▶ [Instructions to follow]
Omit every picture, then give all the entries again exactly.

(Items listed in a dataset)
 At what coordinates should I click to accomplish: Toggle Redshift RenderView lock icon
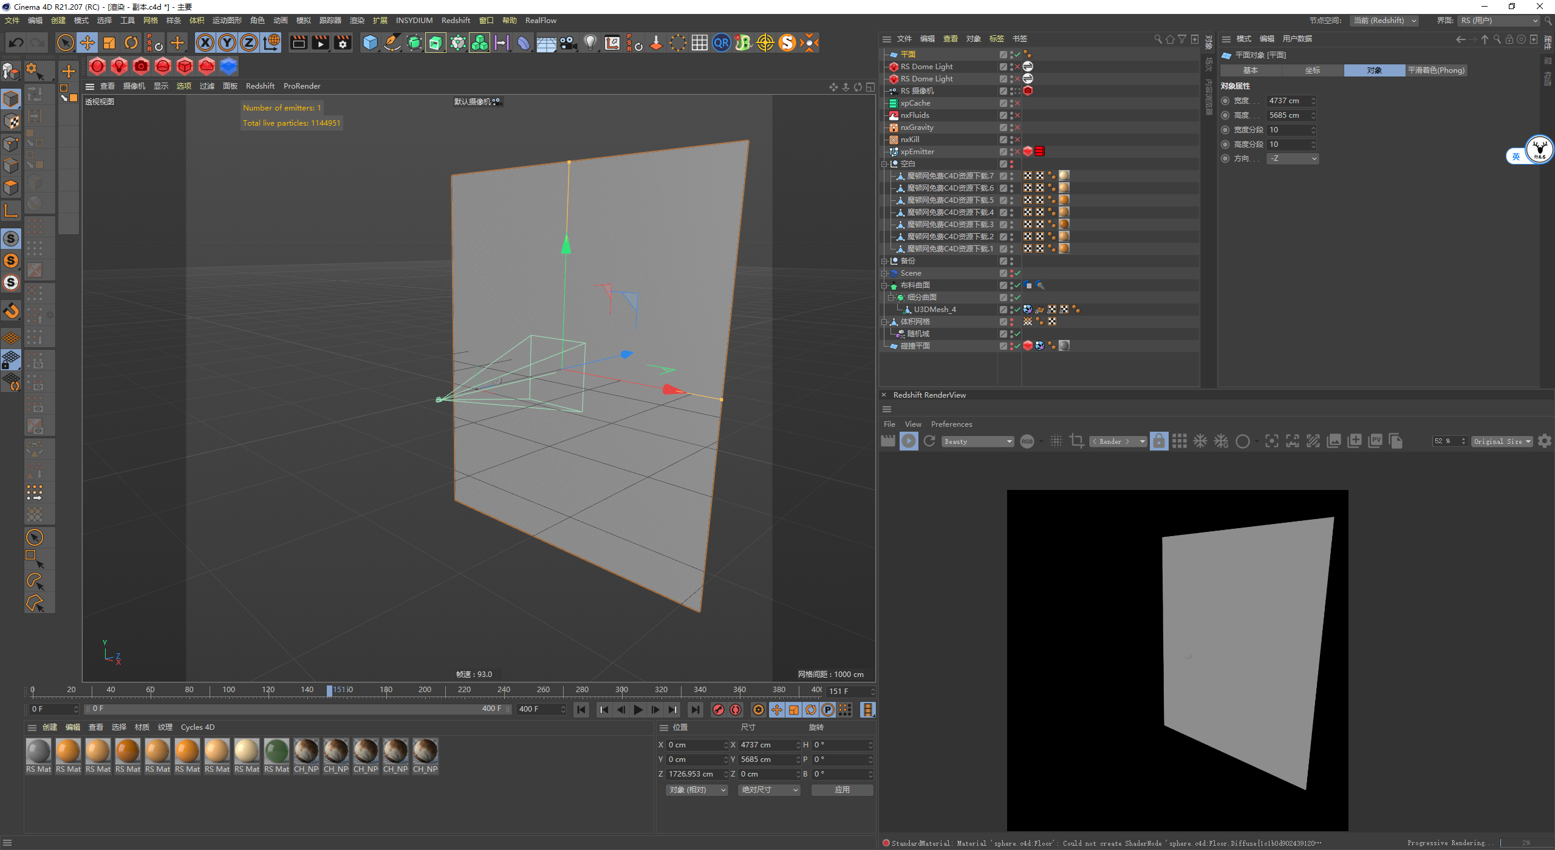(x=1158, y=441)
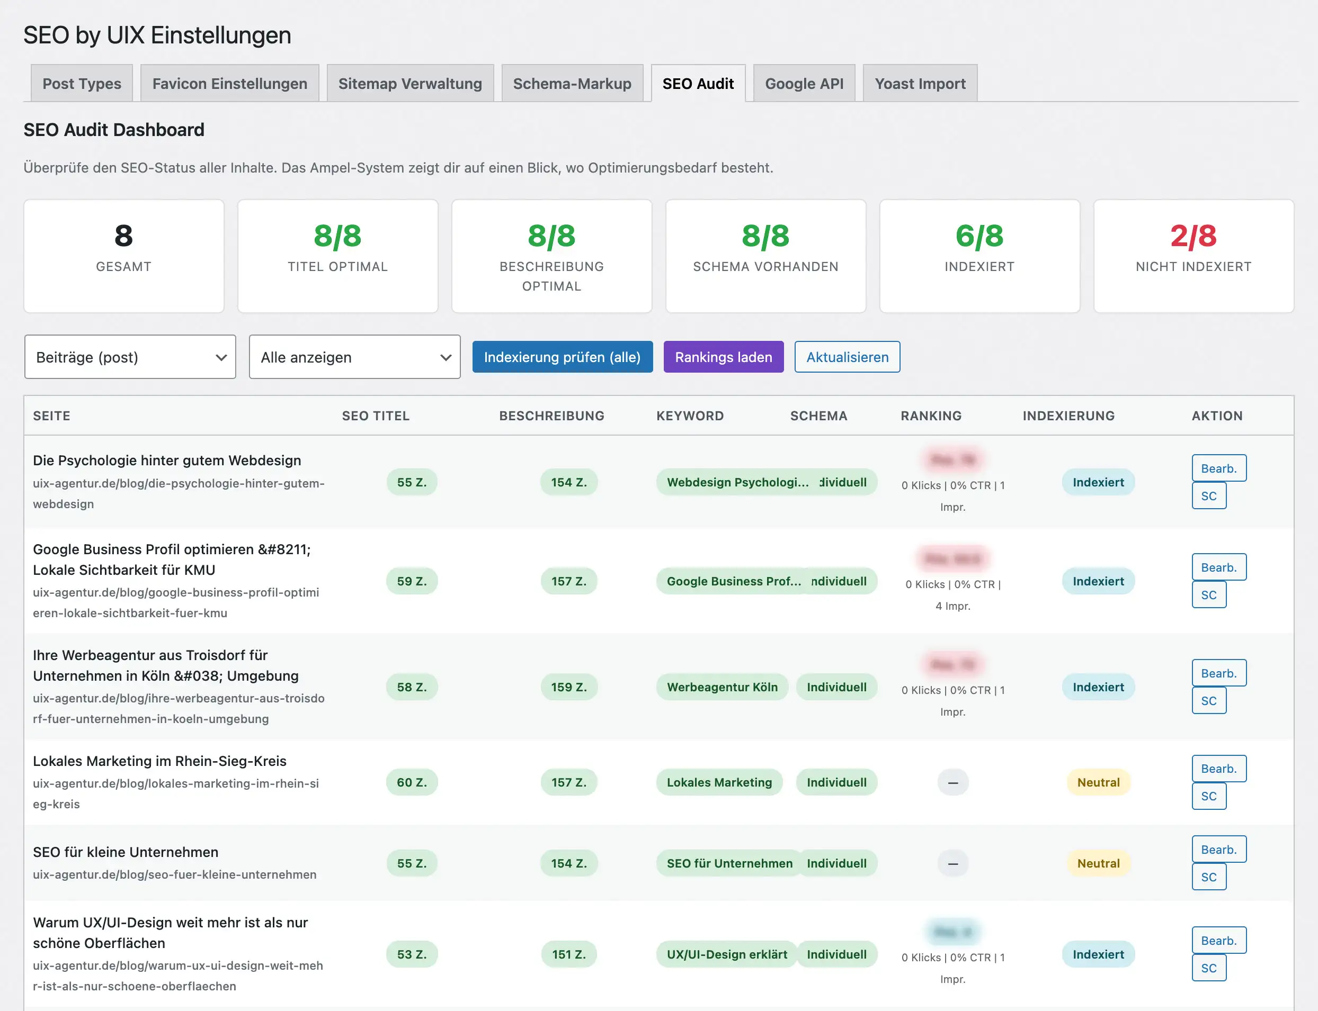Open the Schema-Markup tab
Viewport: 1318px width, 1011px height.
click(x=572, y=84)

▶ [Expected answer]
 At what coordinates should I click to accomplish: Toggle Redshift RenderView lock icon
(x=1158, y=441)
Open the Schema-Markup tab
Viewport: 1318px width, 1011px height.
click(x=572, y=84)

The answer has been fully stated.